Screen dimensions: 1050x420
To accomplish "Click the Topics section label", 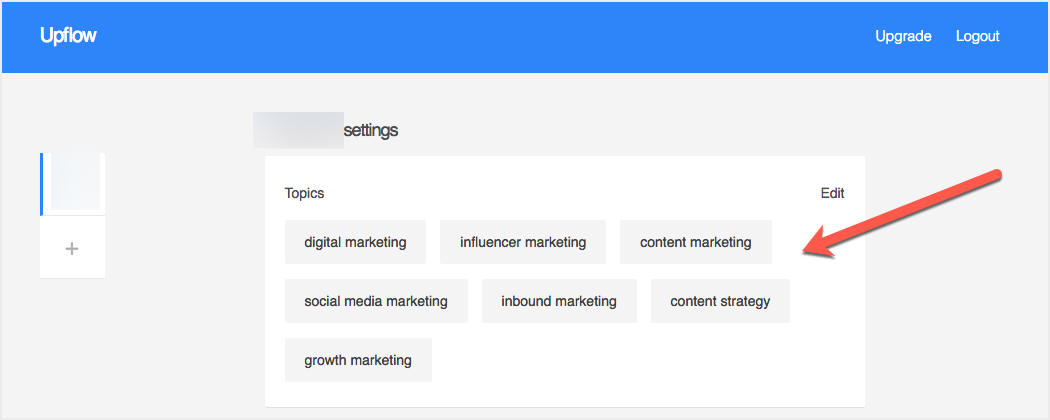I will pos(304,194).
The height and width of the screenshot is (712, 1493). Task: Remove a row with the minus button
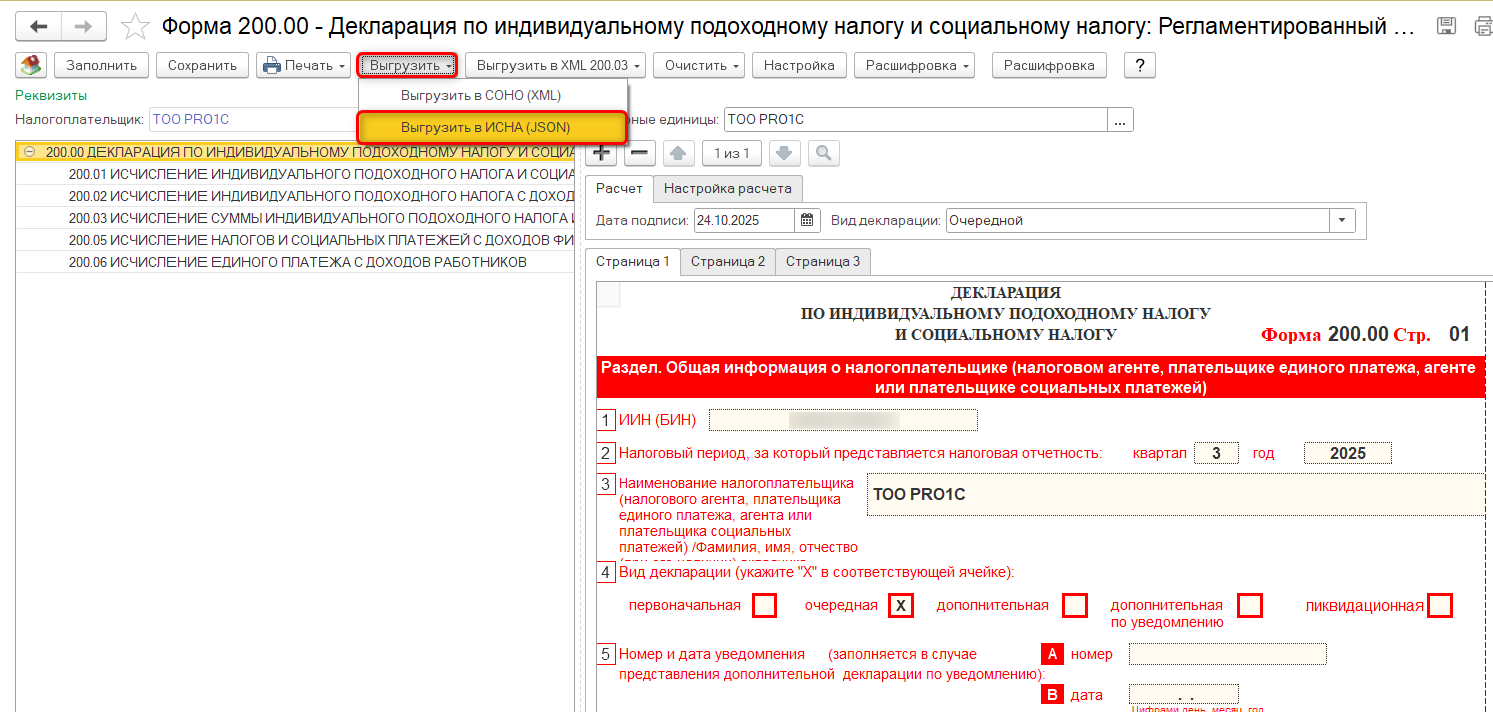pos(640,153)
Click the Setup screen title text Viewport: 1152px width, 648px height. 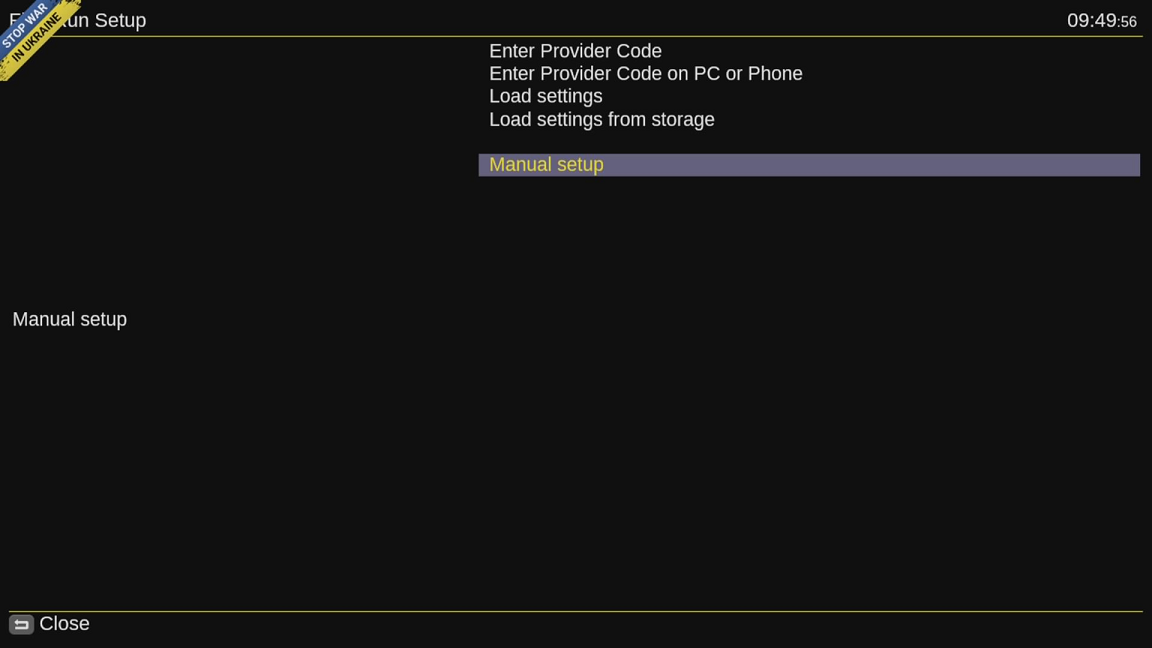(x=120, y=21)
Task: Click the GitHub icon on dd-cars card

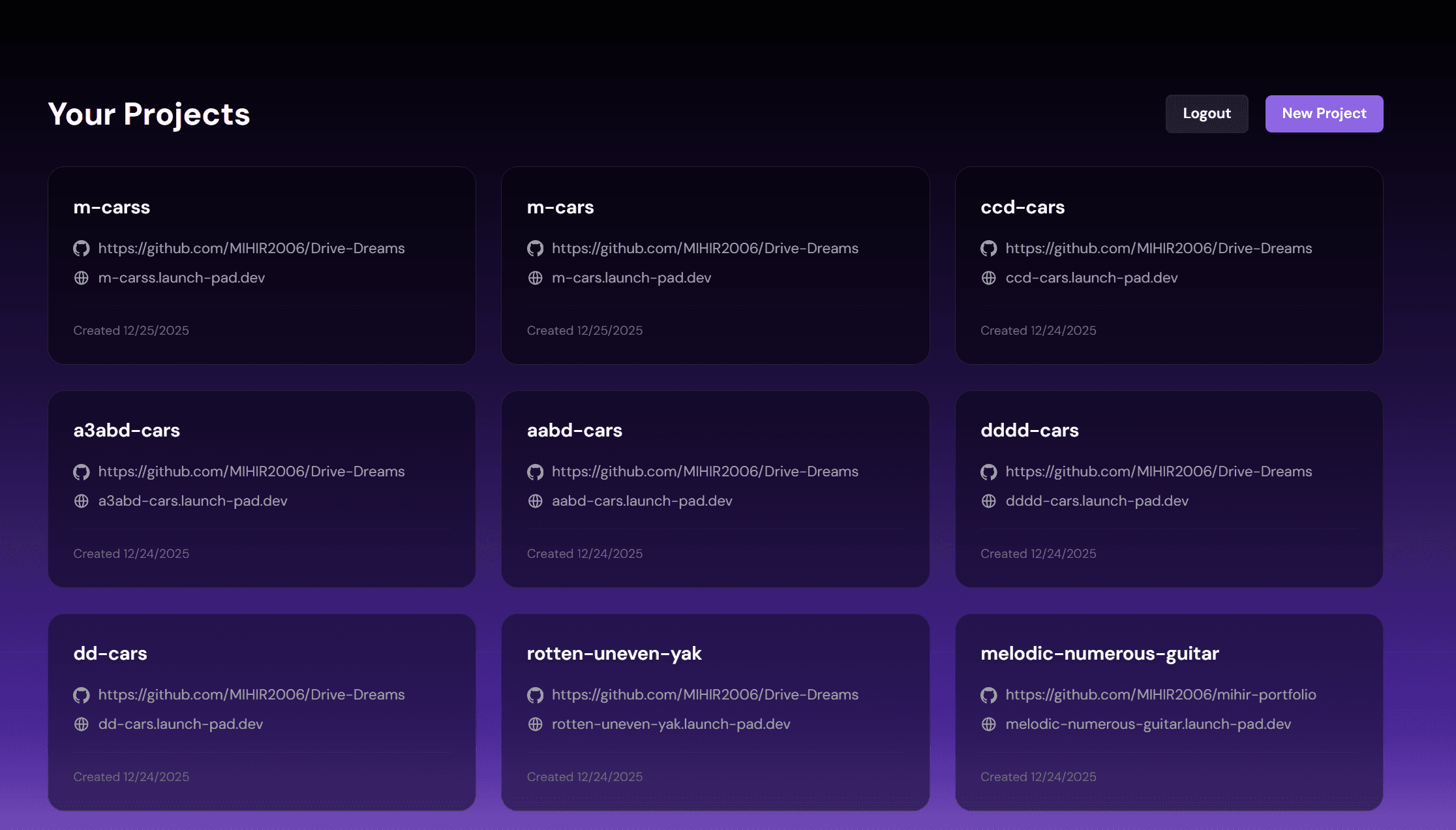Action: click(81, 695)
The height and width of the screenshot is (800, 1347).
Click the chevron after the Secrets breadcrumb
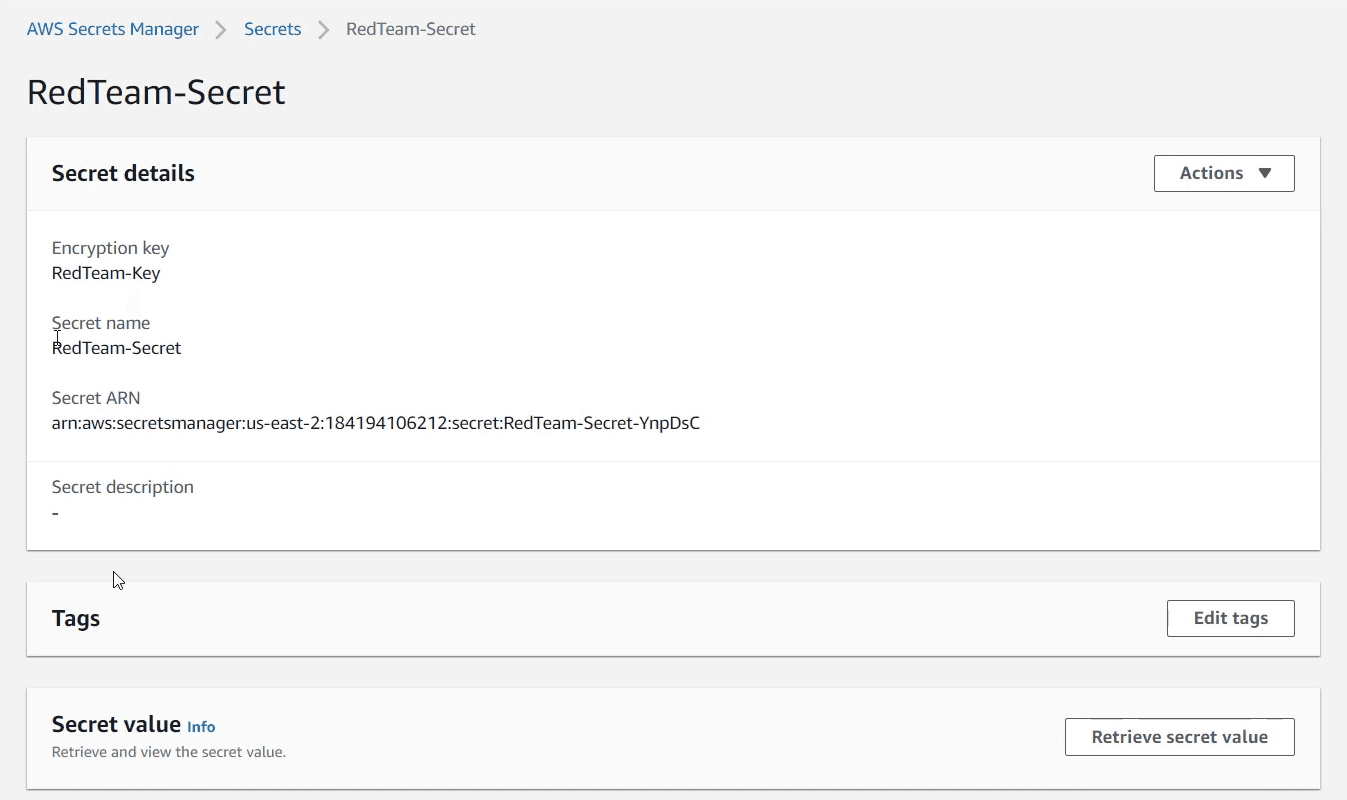[323, 30]
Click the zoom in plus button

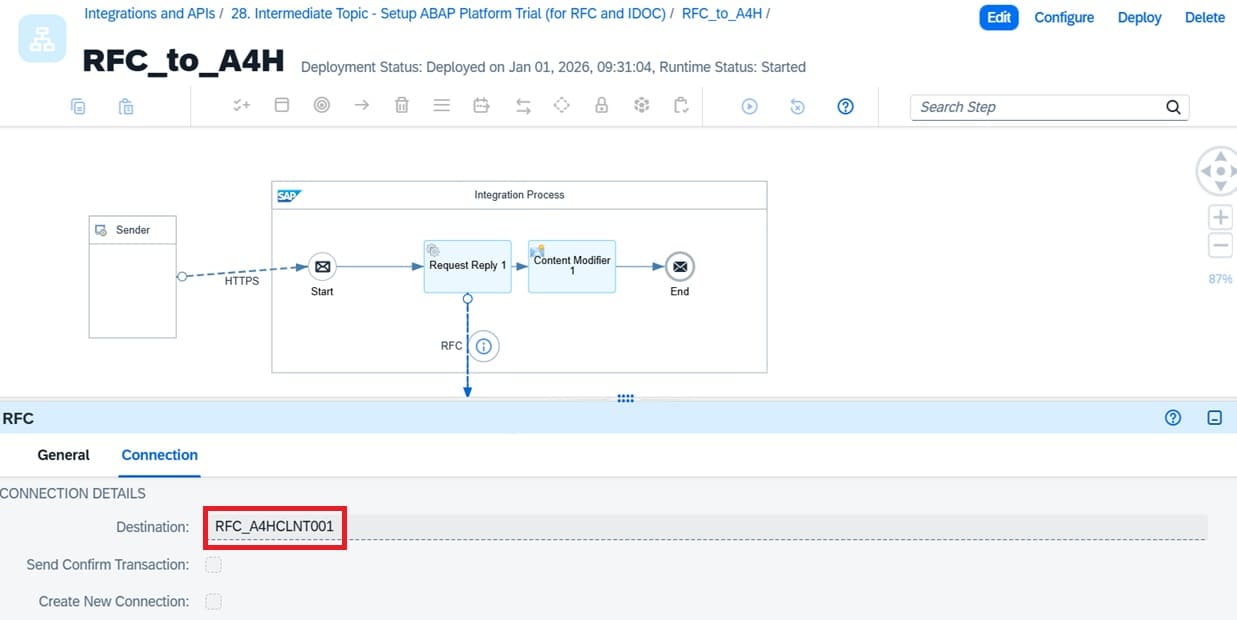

....

• _What you will do_:
Take the line that contains "Click the chevron" and every line after it to the end of the records above; quote them exactly, leaving out the pictures.

• _Task result_:
Click the chevron after the Secrets breadcrumb
[323, 30]
Click the zoom in plus button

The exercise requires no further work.